American singer, songwriter, actress and fashion mogul Beyoncé is the superstar on the cover of Harper’s Bazaar‘s September Issue – The Icon Issue.
“After more than two decades in the spotlight, Beyoncé has become much more than a pop icon. She’s a cultural force who has routinely defied expectations and transformed the way we understand the power of art to change how we see ourselves and each other. But at 40, she feels like she’s just scratched the surface,” Harper’s Bazaar’describes the pop star.
Read excerpts from the singer’s conversation with Harper’s Bazaar:
You turn 40 on September 4. Reflecting on your life so far, what has each decade taught you?
The first decade of my life was dedicated to dreaming. Because I was an introvert, I didn’t speak very much as a child. I spent a lot of time in my head building my imagination. I am now grateful for those shy years of silence.
I was competing in dance and singing competitions at age seven. When I was on the stage, I felt safe. I was often the only Black girl, and it was then that I started to realize I had to dance and sing twice as hard. I had to have stage presence, wit, and charm if I wanted to win.
I started taking voice lessons from an opera singer at nine. By 10 I had already recorded at least 50 or 60 songs in the recording studio. This was before Pro Tools, when you recorded to tape.
I had my first vocal injury at 13 from singing in the studio for too many hours. We had just gotten our first record deal, and I was afraid I had developed nodules and destroyed my voice and that my career could be over. The doctors put me on vocal rest all summer and I was silent once again.
My 20s were about building a strong foundation for my career and establishing my legacy. I was focused on commercial success and number ones and being a visionary no matter how many barriers I had to break through. I was pushed to my limits. I learned the power of saying no. I took control of my independence at 27 and started Parkwood Entertainment.
How do you process the changing world of celebrity culture and protect your inner self?
We live in a world with few boundaries and a lot of access. There are so many internet therapists, comment critics, and experts with no expertise. Our reality can be warped because it’s based on a personalized algorithm. It shows us whatever truths we are searching for, and that’s dangerous.
One day I decided I wanted to be like Sade and Prince.
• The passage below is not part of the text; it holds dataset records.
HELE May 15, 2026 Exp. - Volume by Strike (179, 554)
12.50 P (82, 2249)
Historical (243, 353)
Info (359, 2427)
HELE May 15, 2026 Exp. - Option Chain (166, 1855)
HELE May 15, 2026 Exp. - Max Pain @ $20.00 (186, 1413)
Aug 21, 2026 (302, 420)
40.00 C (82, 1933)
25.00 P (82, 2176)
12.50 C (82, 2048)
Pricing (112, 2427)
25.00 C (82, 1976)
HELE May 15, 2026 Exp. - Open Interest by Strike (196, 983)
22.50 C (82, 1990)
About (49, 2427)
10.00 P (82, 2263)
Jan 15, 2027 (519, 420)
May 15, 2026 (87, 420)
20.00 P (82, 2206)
I wanted the focus to be on my music, because if my art isn’t strong enough or meaningful enough to keep people interested and inspired, then I’m in the wrong business. My music, my films, my art, my message—that should be enough.
Throughout my career, I’ve been intentional about setting boundaries between my stage persona and my personal life. My family and friends often forget the side of me that is the beast in stilettos until they are watching me perform. It can be easy to lose yourself very quickly in this industry.
I’ve surrounded myself with honest people who I admire, who have their own lives and dreams and are not dependent on me. People I can grow and learn from and vice versa. In this business, so much of your life does not belong to you unless you fight for it. I’ve fought to protect my sanity and my privacy because the quality of my life depended on it.
A lot of who I am is reserved for the people I love and trust. Those who don’t know me and have never met me might interpret that as being closed off. Trust, the reason those folks don’t see certain things about me is because my Virgo ass does not want them to see it… It’s not because it doesn’t exist!
How did your upbringing influence your art and business?
My mother has always been my Queen and still is. She has always been so strong and is filled with humanity. She worked 18 hours a day with calloused hands and swollen feet. No matter how tired she was, she was always professional, loving, and nurturing. I try to handle my work and run my company in the same way.
My father constantly encouraged me to write my own songs and create my own vision. He is the reason I wrote and produced at such a young age. I remember when I started hearing people criticize me after I had put on some weight. I was 19. None of the sample clothes fit me.
I was feeling a bit insecure from hearing some of the comments, and I woke up one day and refused to feel sorry for myself, so I wrote “Bootylicious.” It was the beginning of me using whatever life handed me and turning it into something empowering to other women and men who were struggling with the same thing.
Fashion can often help to empower us too. Can you tell us about the inspiration behind your new IVY PARK collection?
This collection is a mixture of my childhood growing up in Texas and a bit of American history. I grew up going to the Houston rodeo every year. It was this amazing diverse and multicultural experience where there was something for every member of the family, including great performances, Houston-style fried Snickers, and fried turkey legs.
I’m excited that IVY PARK x adidas will now feature kids’ clothing with this drop. On our family vacations, we love to coordinate our outfits. My kids are usually on set with me for shoots, and we’d find ourselves putting them in extra-extra-smalls so we could match. So, it is a natural progression for IVY PARK to introduce a selection of key silhouettes in children’s sizing.